• WHAT TO DO: Extract each line of the data below that contains the string "pixels", and copy every such line in full.

• TASK MATERIAL:
*-*-*

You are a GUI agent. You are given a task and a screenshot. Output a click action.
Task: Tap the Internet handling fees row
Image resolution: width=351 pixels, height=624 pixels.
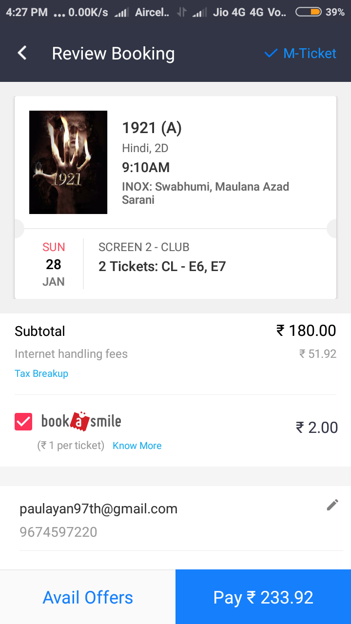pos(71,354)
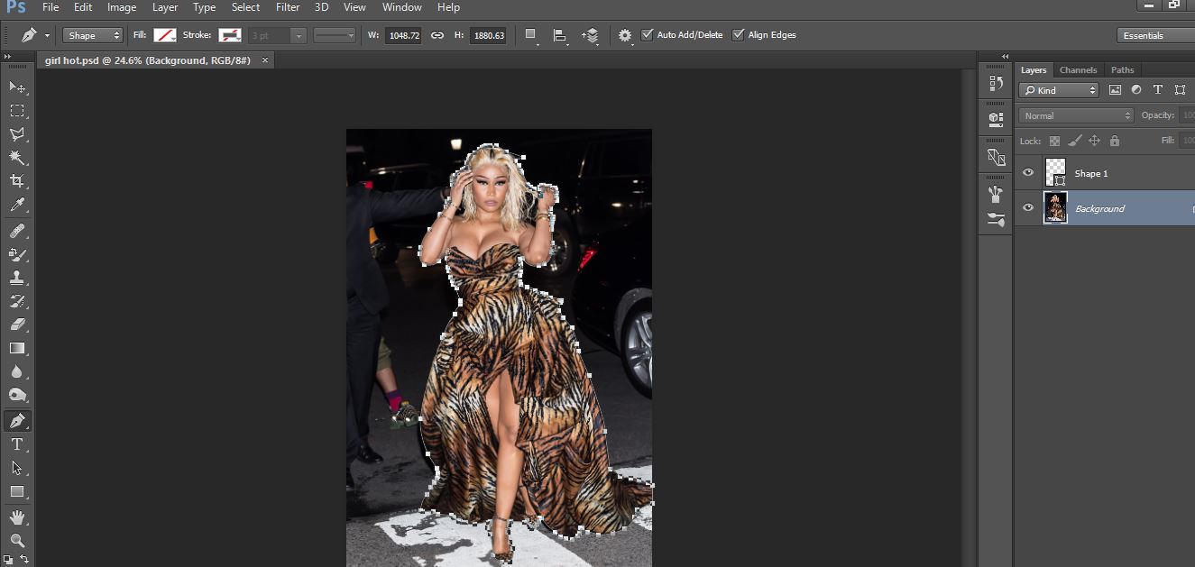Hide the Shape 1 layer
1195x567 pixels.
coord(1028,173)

*-*-*

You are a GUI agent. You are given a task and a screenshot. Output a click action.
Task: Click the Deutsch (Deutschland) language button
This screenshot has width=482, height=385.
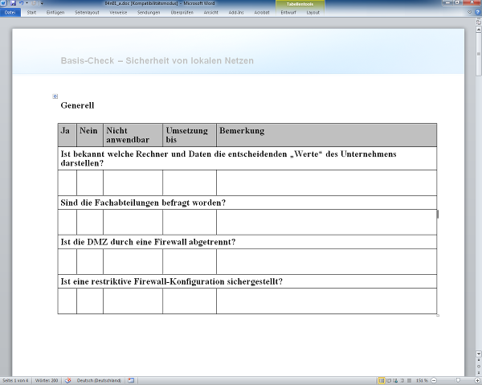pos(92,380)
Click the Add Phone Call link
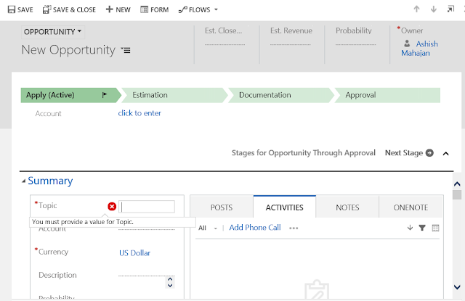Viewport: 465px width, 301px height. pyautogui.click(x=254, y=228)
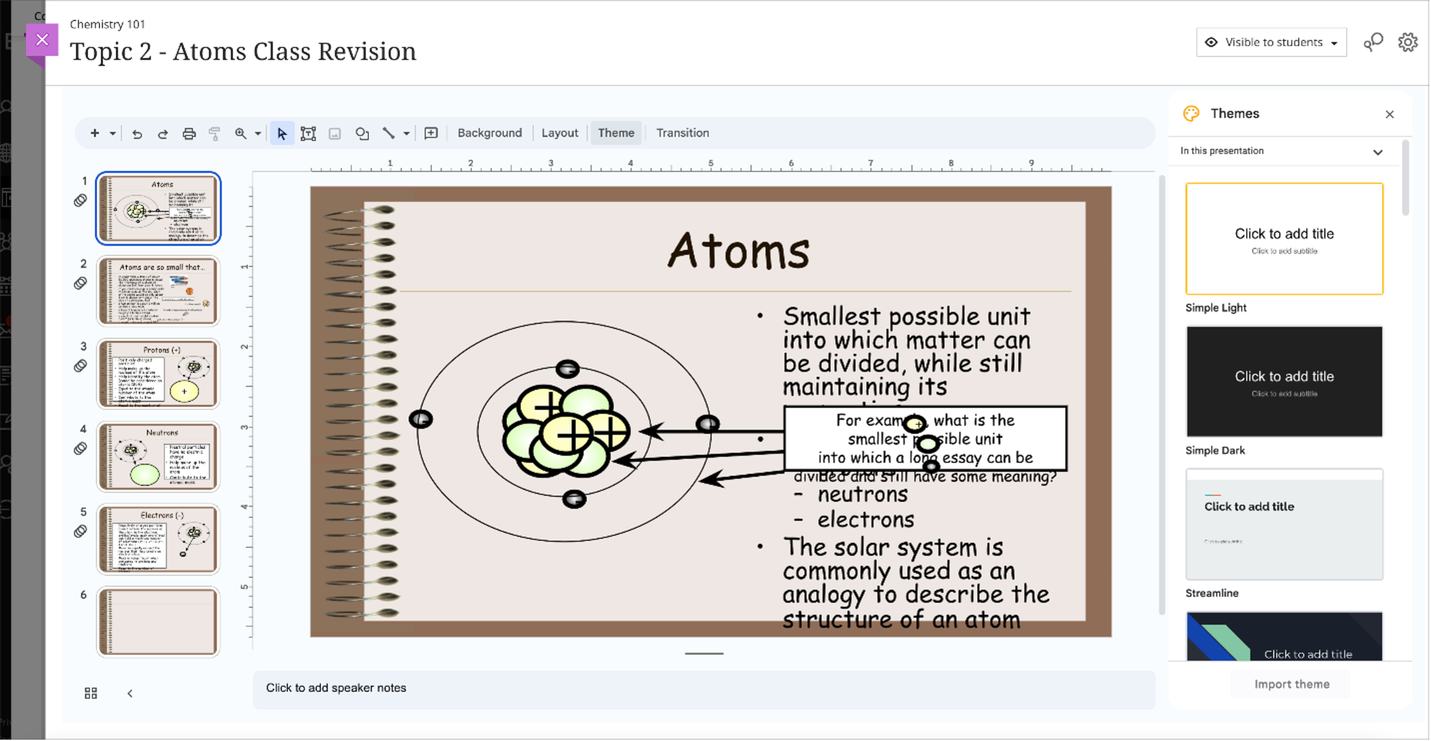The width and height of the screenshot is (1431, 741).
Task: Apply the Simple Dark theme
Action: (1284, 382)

*-*-*

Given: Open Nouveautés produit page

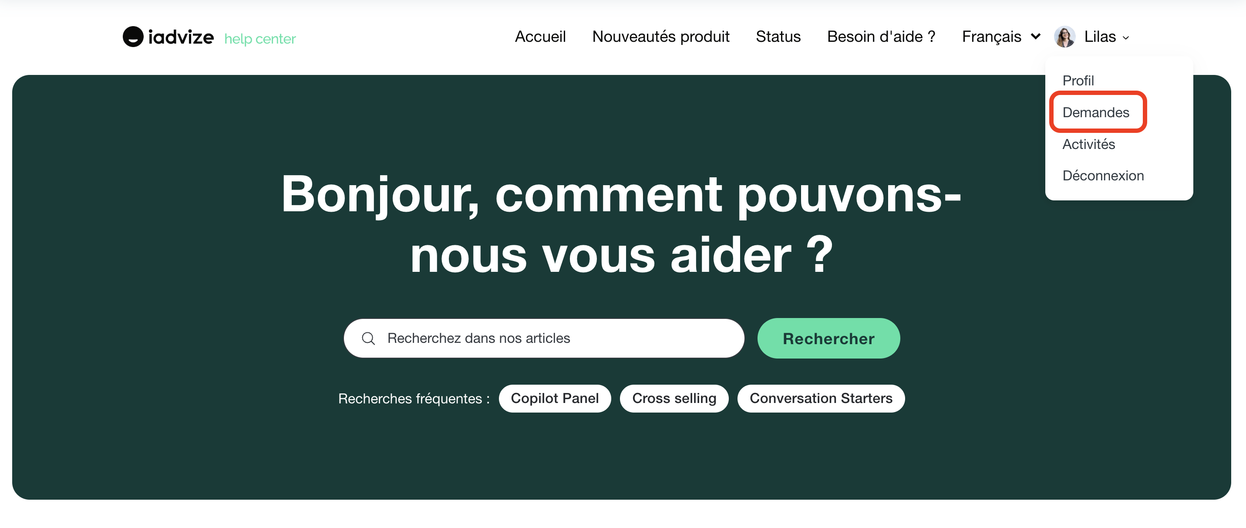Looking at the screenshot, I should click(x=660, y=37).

*-*-*

• THE REPLY:
Image resolution: width=351 pixels, height=624 pixels.
1195x567 pixels.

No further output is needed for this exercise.